Thursday’s news appeared the second message of the week from House Democrats to the Rauner administration.
On Wednesday, the speaker essentially brought the governor’s own suggested budget for human services in FY ‘16 to the House floor. With House Republicans unprepared for the move, the proposal received exactly zero votes.
“The message may well be that if they want to accomplish anything this session, then Rauner had better get off a couple of things that have almost no chance of passing,” said Mike Lawrence, a longtime statehouse journalist, former aide to Gov. Jim Edgar and retired director of the Paul Simon Public Policy Institute.
While cautioning he had no inside scoop, Lawrence said, “I think it will be clear after this vote that right-to-work has virtually no chance of passing. I have a difficult time seeing where anything on the union front is going to happen.”

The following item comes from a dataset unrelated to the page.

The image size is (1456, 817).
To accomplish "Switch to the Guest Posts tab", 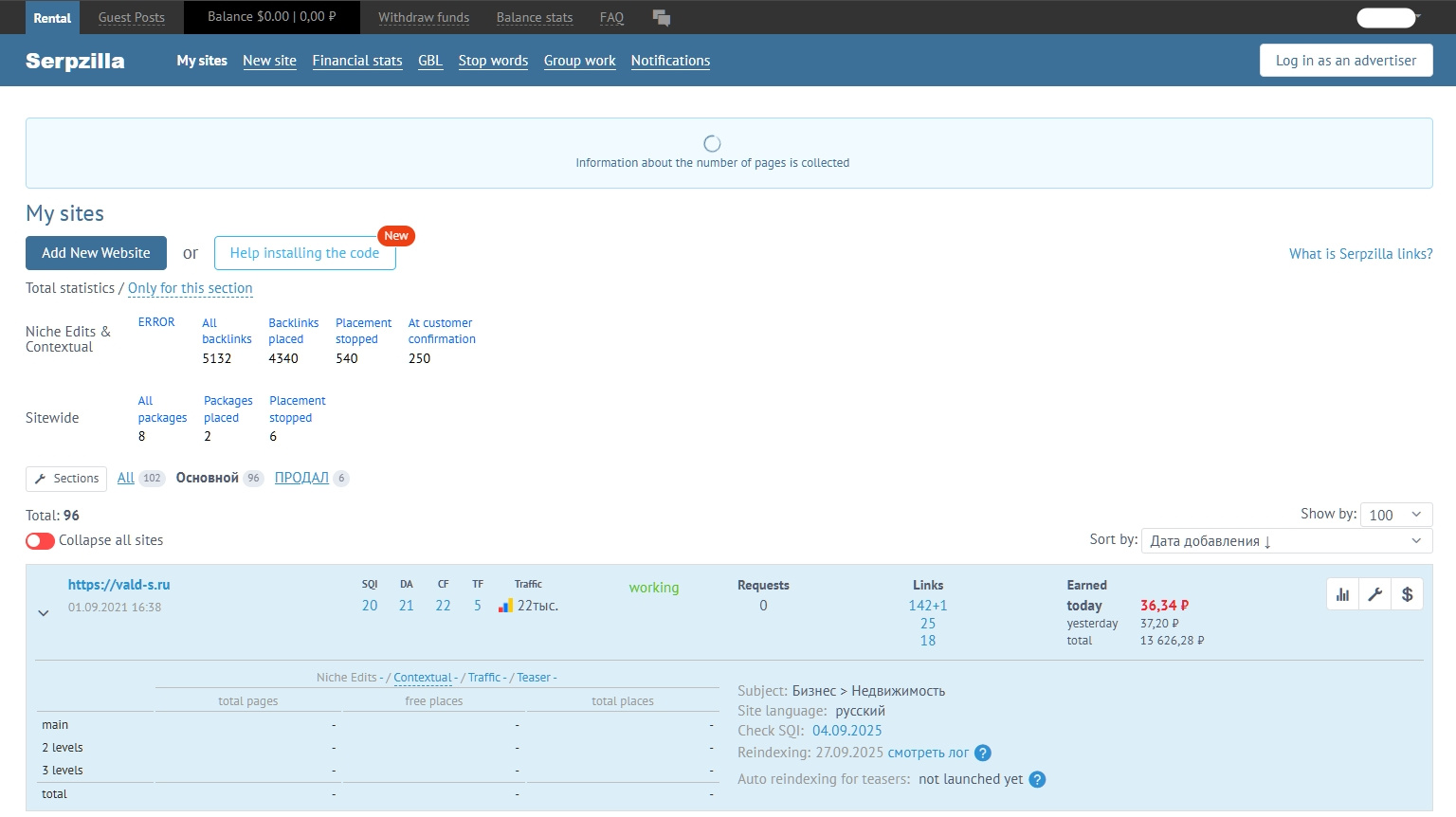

One by one, Madigan is addressing issues that Rauner has raised, Lawrence said. And by showing the governor where he seriously lacks votes, Madigan might be saying it’s time to shift focus.
Political scientist Chris Mooney said the message from Madigan to Rauner may be one of “who’s for what and who’s not.”
Although enormously accomplished in business, Rauner might also be getting a lesson from the speaker on the legislative process, said Mooney, director of the University of Illinois’ Institute of Government and Political Affairs.
“Illinois state government is not a hierarchical, top-down structure,” Mooney said. “You have to do certain things. There are timelines, deadlines, schedules, processes — hoops to jump through.”
To date, Springfield “has blown way past its normal rules-based deadlines” for the ground gained to date, Mooney said.
For his part, Madigan says he’s simply airing it out. Wednesday’s debates and votes on human services spending were out in the open, he said.
And, he said, next weeks right to work public debate and vote are necessary:
“By putting the governor’s proposal to a vote, legislators will have the opportunity to ensure the voices of the middle-class families in their districts are heard,” Madigan said in a statement.
House Minority Leader Jim Durkin (R-Westmont) doesn’t appear convinced Madigan’s actions have been entirely altruistic.
On Wednesday, he called the sudden human services votes ill-timed, inappropriate and a break from bipartisanship that has shown results this spring in resolution of the fiscal year 2015 budget crisis.
Regarding the May 14 vote, Durkin said, “I believe the working groups, particularly the one dealing with this issue, need to continue their work negotiating consensus. That is a better approach to take.”